I'm curious to hear more about the use case. Do you have a large quantity of big files that are known to be unique, so you'd like the scan to go faster by ignoring them?
on my disk are 299 Files greater 1 GB and I haven't counted them yet, but there will be millions of files smaller than 10 bytes from Backups. The 299 files are currently running on the network and are not yet finished hashing, but it has already taken 280 minutes. I think the big ones block the process for now. If I have more details I can write them.
Scanning files mounted over the network (whether NFS or other) will be slow, no matter what. If there is any way to run the scan on the host which has the disk(s) locally, that would be the best approach.
If some of the files are local and some are network mounted (not sure if that is your case), you could exclude the remote ones using the -X option (see docs).
I'll add an option to exclude files larger than a given size.
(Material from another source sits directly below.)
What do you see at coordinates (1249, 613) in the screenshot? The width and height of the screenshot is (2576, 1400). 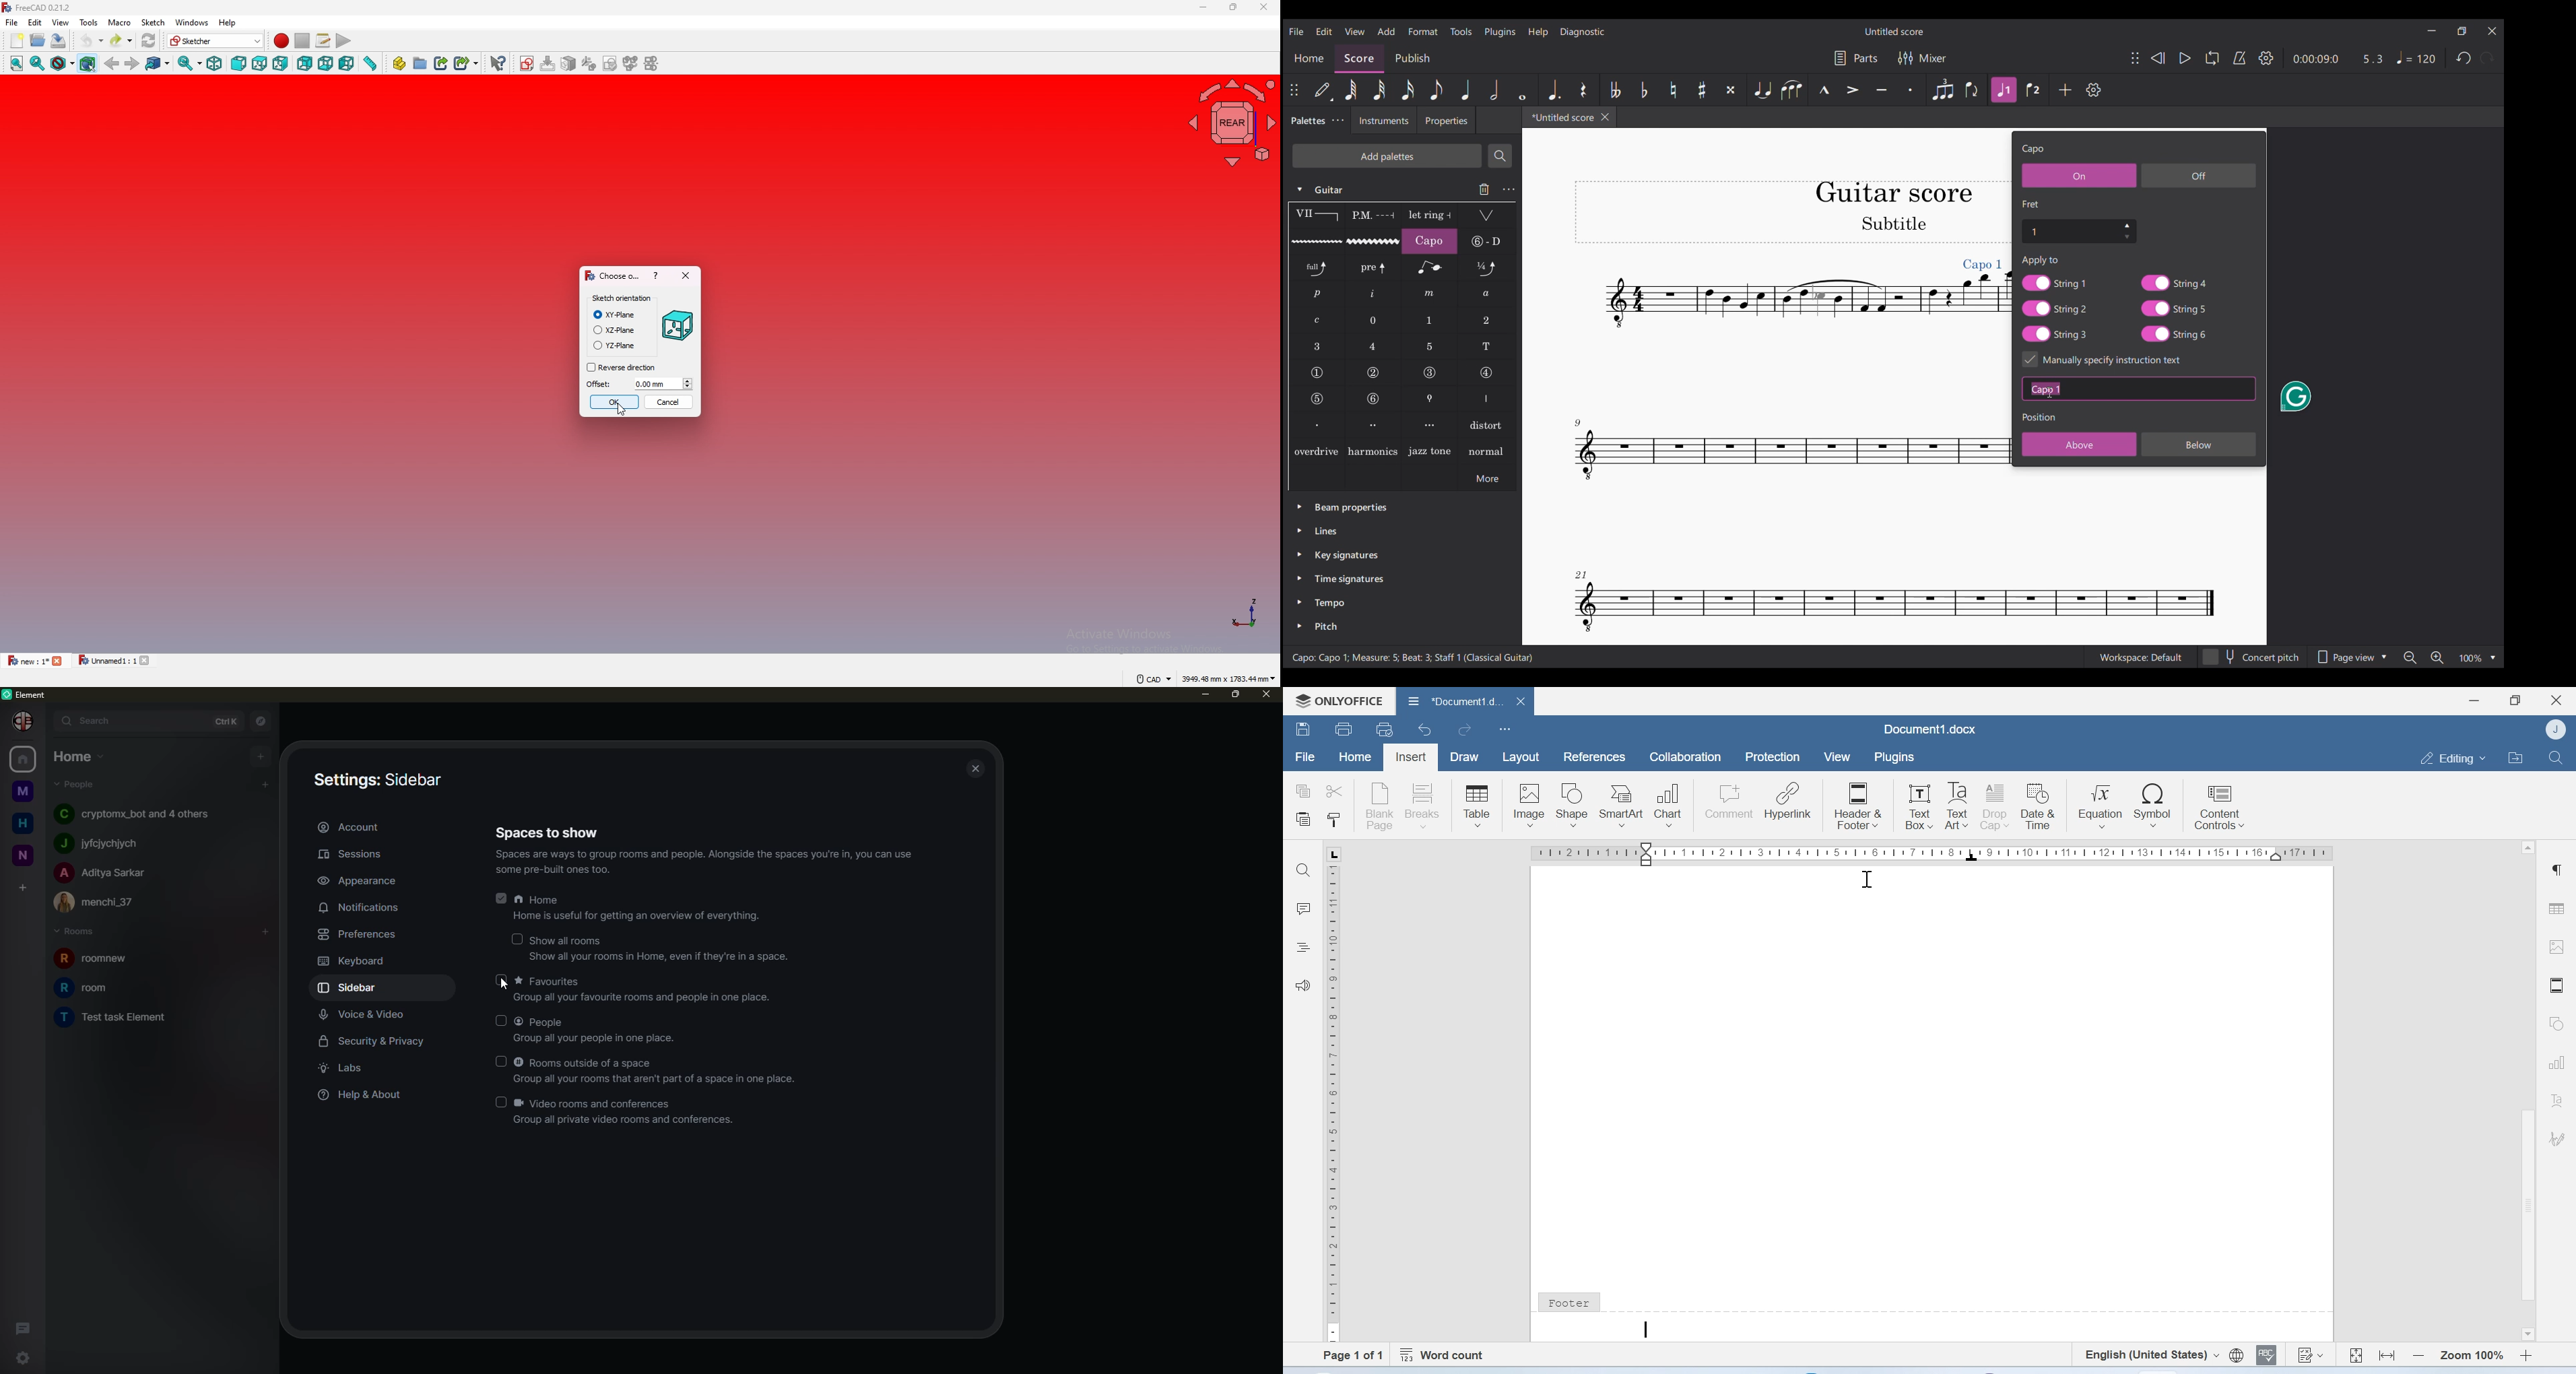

That said, if you have millions of files smaller than 10 bytes being read over the network, that will also be slow, likely more so than the large files (depending how large they are and network speed). If you're not doing so already, you might want to exclude the smallest files with -m 10 or whichever size limit makes sense for you.
I tried it on the local pc, it is faster there even though it has significantly less power. With more memory, it would be even faster because I had to add a larger swap partition. There the network is the bottleneck. But I still liked that the many small files are pictures or icons. Is there an option to just search jpg or png and so on?
cleaning a disk by min Filesize is pretty easy to do by hand. But GBytes of small files is hard to compare by hand. With min and max options can everyone work as he likes.